→ Reading text:
* * * * *

The background and events leading up to the creation and emergence of the San Diego quintet Wovenwar have been well publicised as since has also been the might and thrilling adventure of the band’s self-titled debut album which was unleashed by Metal Blade Records a few weeks back. It has been a busy time for the band but kindly bassist Josh Gilbert took time out to talk with us about all things Wovenwar including its first steps, the excellent new album, and responses from fans of their previous band.
Hi Josh and welcome to the site, thanks for sparing time to talk with us.
Before we talk about your new album but without going into the well-publicised controversy around your former band mate in As I Lay Dying, can we look at the beginnings of Wovenwar and the decision the rest of you had to make about your musical horizon thereafter? Was the continuing of the four of you from As I Lay Dying in some form a no brainer with only the decision in what direction to be made or was there a serious chance you all would have gone your separate ways?
About a month after Tim’s arrest, we all got together to discuss what our future would be. The decision was unanimous that the four of us wanted to continue on, specifically as a new band. Most of us joined our previous band directly out of high school, so it’s the only thing we know how to do…write music and tour!

* * * * *

→ Stated problem: Pick up the Wovenwar interview after its final answer and keep it going in the same question-and-answer style.

→ Information shown:
* * * * *

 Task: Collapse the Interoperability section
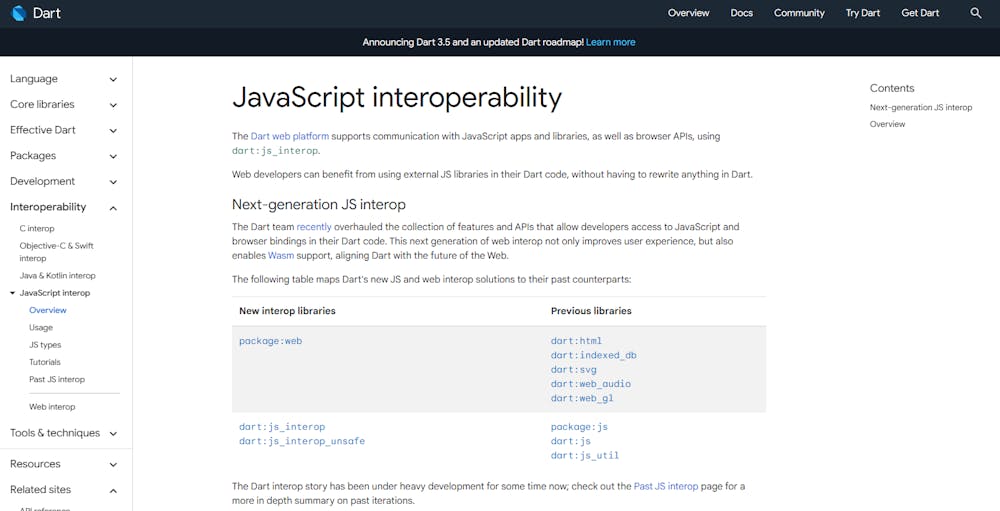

* * * * *

→ Output below:
How long did the talks and decision to form Wovenwar go on between you all?
It was a one day thing. We met at Phil’s place to hang out and talk about the future and the decision was made that day.
This was obviously an intensive and turbulently emotional time for all concerned, do you feel that has brought something extra to the songs and sound of Wovenwar in some way?
Maybe not the sound in particular, but I think the writing process for Wovenwar allowed us to take our minds off the present in a productive way. We didn’t have to dwell on the past, only look to the future.
Once you made the step and set about working on songs and your debut self-titled album, was there a sense of freedom in any way to starting afresh and making music different to your very successful former guise?
I think the sense of freedom came from knowing our new project had no boundaries in terms of the places we could go musically. We didn’t have a singer yet, so the process began with the 4 of us writing music only for us, no vocalist in mind yet
Musically did you simply see where ideas took you with songs and their sound or did you have some thoughts and intent already waiting to be uncaged which would not have worked with As I Lay Dying?
I think a mixture of both. In the past, there were parts we’d have to shave off or cut out completely due to our previous singer’s style. With Wovenwar we were able to see those ideas through a little more clearly.
For us the band’s sound is very different throughout, though you can obviously find essences which are familiar from AILD just because of the four of you being a perfect fit with each other creatively and musically. Was there any deliberate effort to cast a completely unique proposition or has it all been an organic emergence?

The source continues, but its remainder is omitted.